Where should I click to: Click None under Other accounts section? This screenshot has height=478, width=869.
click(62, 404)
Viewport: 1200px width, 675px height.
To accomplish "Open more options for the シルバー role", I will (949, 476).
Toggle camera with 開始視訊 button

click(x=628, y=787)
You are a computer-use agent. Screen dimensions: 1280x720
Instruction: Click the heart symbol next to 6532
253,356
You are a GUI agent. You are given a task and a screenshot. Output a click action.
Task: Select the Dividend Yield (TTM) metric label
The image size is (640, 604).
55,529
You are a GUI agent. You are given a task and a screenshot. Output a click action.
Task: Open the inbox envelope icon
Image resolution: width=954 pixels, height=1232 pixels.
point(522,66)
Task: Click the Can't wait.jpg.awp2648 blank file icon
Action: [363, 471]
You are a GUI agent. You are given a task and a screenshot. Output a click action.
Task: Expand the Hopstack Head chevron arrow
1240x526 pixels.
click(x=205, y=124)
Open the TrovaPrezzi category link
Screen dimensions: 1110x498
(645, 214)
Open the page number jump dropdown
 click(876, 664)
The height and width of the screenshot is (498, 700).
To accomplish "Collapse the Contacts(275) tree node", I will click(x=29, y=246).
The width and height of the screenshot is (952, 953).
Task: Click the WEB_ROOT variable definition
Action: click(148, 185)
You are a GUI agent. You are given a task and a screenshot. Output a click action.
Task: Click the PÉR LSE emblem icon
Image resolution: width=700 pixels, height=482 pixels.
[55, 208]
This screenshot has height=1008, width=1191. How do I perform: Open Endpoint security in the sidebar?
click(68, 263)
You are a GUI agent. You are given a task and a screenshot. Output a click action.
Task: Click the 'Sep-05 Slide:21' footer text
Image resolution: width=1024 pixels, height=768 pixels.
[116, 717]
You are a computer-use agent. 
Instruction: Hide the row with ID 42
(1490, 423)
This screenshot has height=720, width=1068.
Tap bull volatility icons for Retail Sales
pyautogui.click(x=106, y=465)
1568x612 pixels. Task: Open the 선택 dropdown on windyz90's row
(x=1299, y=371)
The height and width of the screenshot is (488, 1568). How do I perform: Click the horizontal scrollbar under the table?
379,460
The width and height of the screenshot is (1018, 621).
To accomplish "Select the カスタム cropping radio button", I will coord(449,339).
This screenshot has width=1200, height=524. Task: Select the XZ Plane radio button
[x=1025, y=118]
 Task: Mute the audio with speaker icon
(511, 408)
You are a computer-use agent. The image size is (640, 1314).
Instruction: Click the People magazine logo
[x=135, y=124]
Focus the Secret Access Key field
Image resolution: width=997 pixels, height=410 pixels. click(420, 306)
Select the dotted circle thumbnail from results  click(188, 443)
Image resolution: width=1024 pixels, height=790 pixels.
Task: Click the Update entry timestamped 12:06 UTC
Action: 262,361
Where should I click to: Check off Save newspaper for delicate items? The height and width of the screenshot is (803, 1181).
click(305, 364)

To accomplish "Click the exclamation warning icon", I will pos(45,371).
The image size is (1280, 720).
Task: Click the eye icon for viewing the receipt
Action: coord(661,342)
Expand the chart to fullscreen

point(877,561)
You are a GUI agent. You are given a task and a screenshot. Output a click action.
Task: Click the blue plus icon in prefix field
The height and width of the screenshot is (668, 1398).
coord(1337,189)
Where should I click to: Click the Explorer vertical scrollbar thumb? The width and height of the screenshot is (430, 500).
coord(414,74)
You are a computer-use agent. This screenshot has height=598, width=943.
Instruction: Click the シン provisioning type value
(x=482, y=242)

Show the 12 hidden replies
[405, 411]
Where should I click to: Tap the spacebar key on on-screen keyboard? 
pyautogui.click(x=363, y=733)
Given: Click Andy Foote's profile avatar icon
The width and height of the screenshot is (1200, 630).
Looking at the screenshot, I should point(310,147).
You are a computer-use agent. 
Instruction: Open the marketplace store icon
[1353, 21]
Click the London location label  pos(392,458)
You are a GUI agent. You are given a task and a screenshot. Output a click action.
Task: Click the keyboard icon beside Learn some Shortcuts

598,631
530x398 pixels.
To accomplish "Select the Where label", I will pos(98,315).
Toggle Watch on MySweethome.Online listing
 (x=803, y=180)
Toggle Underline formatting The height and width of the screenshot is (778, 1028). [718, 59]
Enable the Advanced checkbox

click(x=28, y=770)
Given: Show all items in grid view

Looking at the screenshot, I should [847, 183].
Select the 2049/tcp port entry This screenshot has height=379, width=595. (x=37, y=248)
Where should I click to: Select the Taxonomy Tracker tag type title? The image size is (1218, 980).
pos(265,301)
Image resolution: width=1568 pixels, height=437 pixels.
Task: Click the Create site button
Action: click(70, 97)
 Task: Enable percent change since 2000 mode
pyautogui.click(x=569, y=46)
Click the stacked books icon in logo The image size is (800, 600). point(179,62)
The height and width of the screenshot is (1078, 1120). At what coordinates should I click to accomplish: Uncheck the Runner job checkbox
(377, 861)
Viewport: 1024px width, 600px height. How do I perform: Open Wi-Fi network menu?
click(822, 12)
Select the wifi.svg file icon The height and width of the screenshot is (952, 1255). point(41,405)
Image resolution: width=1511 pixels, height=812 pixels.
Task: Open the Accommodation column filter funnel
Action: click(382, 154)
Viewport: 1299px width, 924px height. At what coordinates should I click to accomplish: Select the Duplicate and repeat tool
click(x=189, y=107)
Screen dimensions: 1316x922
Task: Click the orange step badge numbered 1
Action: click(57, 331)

*ASSIGNMENT*: Can you reproduce all the material exactly?

*ANSWER AREA*:
Where should I click to: Click None under Other accounts section? This screenshot has height=478, width=869.
click(62, 404)
Viewport: 1200px width, 675px height.
To accomplish "Open more options for the シルバー role", I will (949, 476).
Toggle camera with 開始視訊 button

click(x=628, y=787)
You are a computer-use agent. Screen dimensions: 1280x720
Instruction: Click the heart symbol next to 6532
253,356
You are a GUI agent. You are given a task and a screenshot. Output a click action.
Task: Select the Dividend Yield (TTM) metric label
The image size is (640, 604).
55,529
You are a GUI agent. You are given a task and a screenshot. Output a click action.
Task: Open the inbox envelope icon
Image resolution: width=954 pixels, height=1232 pixels.
point(522,66)
Task: Click the Can't wait.jpg.awp2648 blank file icon
Action: [363, 471]
You are a GUI agent. You are given a task and a screenshot. Output a click action.
Task: Expand the Hopstack Head chevron arrow
1240x526 pixels.
click(x=205, y=124)
Open the TrovaPrezzi category link
Screen dimensions: 1110x498
(645, 214)
Open the page number jump dropdown
 click(876, 664)
The height and width of the screenshot is (498, 700).
To accomplish "Collapse the Contacts(275) tree node", I will click(x=29, y=246).
The width and height of the screenshot is (952, 953).
Task: Click the WEB_ROOT variable definition
Action: click(148, 185)
You are a GUI agent. You are given a task and a screenshot. Output a click action.
Task: Click the PÉR LSE emblem icon
Image resolution: width=700 pixels, height=482 pixels.
[55, 208]
This screenshot has height=1008, width=1191. How do I perform: Open Endpoint security in the sidebar?
click(68, 263)
You are a GUI agent. You are given a task and a screenshot. Output a click action.
Task: Click the 'Sep-05 Slide:21' footer text
Image resolution: width=1024 pixels, height=768 pixels.
[116, 717]
You are a computer-use agent. 
Instruction: Hide the row with ID 42
(1490, 423)
This screenshot has height=720, width=1068.
Tap bull volatility icons for Retail Sales
pyautogui.click(x=106, y=465)
1568x612 pixels. Task: Open the 선택 dropdown on windyz90's row
(x=1299, y=371)
The height and width of the screenshot is (488, 1568). How do I perform: Click the horizontal scrollbar under the table?
379,460
The width and height of the screenshot is (1018, 621).
To accomplish "Select the カスタム cropping radio button", I will coord(449,339).
This screenshot has width=1200, height=524. Task: Select the XZ Plane radio button
[x=1025, y=118]
 Task: Mute the audio with speaker icon
(511, 408)
You are a computer-use agent. The image size is (640, 1314).
Instruction: Click the People magazine logo
[x=135, y=124]
Focus the Secret Access Key field
Image resolution: width=997 pixels, height=410 pixels. click(420, 306)
Select the dotted circle thumbnail from results  click(188, 443)
Image resolution: width=1024 pixels, height=790 pixels.
Task: Click the Update entry timestamped 12:06 UTC
Action: 262,361
Where should I click to: Check off Save newspaper for delicate items? The height and width of the screenshot is (803, 1181).
click(305, 364)

To accomplish "Click the exclamation warning icon", I will pos(45,371).
The image size is (1280, 720).
Task: Click the eye icon for viewing the receipt
Action: coord(661,342)
Expand the chart to fullscreen

point(877,561)
You are a GUI agent. You are given a task and a screenshot. Output a click action.
Task: Click the blue plus icon in prefix field
The height and width of the screenshot is (668, 1398).
coord(1337,189)
Where should I click to: Click the Explorer vertical scrollbar thumb? The width and height of the screenshot is (430, 500).
coord(414,74)
You are a computer-use agent. This screenshot has height=598, width=943.
Instruction: Click the シン provisioning type value
(x=482, y=242)

Show the 12 hidden replies
[405, 411]
Where should I click to: Tap the spacebar key on on-screen keyboard? 
pyautogui.click(x=363, y=733)
Given: Click Andy Foote's profile avatar icon
The width and height of the screenshot is (1200, 630).
Looking at the screenshot, I should point(310,147).
You are a computer-use agent. 
Instruction: Open the marketplace store icon
[1353, 21]
Click the London location label  pos(392,458)
You are a GUI agent. You are given a task and a screenshot. Output a click action.
Task: Click the keyboard icon beside Learn some Shortcuts

598,631
530x398 pixels.
To accomplish "Select the Where label", I will pos(98,315).
Toggle Watch on MySweethome.Online listing
 (x=803, y=180)
Toggle Underline formatting The height and width of the screenshot is (778, 1028). [718, 59]
Enable the Advanced checkbox

click(x=28, y=770)
Given: Show all items in grid view

Looking at the screenshot, I should [847, 183].
Select the 2049/tcp port entry This screenshot has height=379, width=595. (x=37, y=248)
Where should I click to: Select the Taxonomy Tracker tag type title? The image size is (1218, 980).
pos(265,301)
Image resolution: width=1568 pixels, height=437 pixels.
Task: Click the Create site button
Action: click(70, 97)
 Task: Enable percent change since 2000 mode
pyautogui.click(x=569, y=46)
Click the stacked books icon in logo The image size is (800, 600). point(179,62)
The height and width of the screenshot is (1078, 1120). At what coordinates should I click to accomplish: Uncheck the Runner job checkbox
(377, 861)
Viewport: 1024px width, 600px height. How do I perform: Open Wi-Fi network menu?
click(822, 12)
Select the wifi.svg file icon The height and width of the screenshot is (952, 1255). point(41,405)
Image resolution: width=1511 pixels, height=812 pixels.
Task: Open the Accommodation column filter funnel
Action: click(382, 154)
Viewport: 1299px width, 924px height. At what coordinates should I click to accomplish: Select the Duplicate and repeat tool
click(x=189, y=107)
Screen dimensions: 1316x922
Task: Click the orange step badge numbered 1
Action: click(57, 331)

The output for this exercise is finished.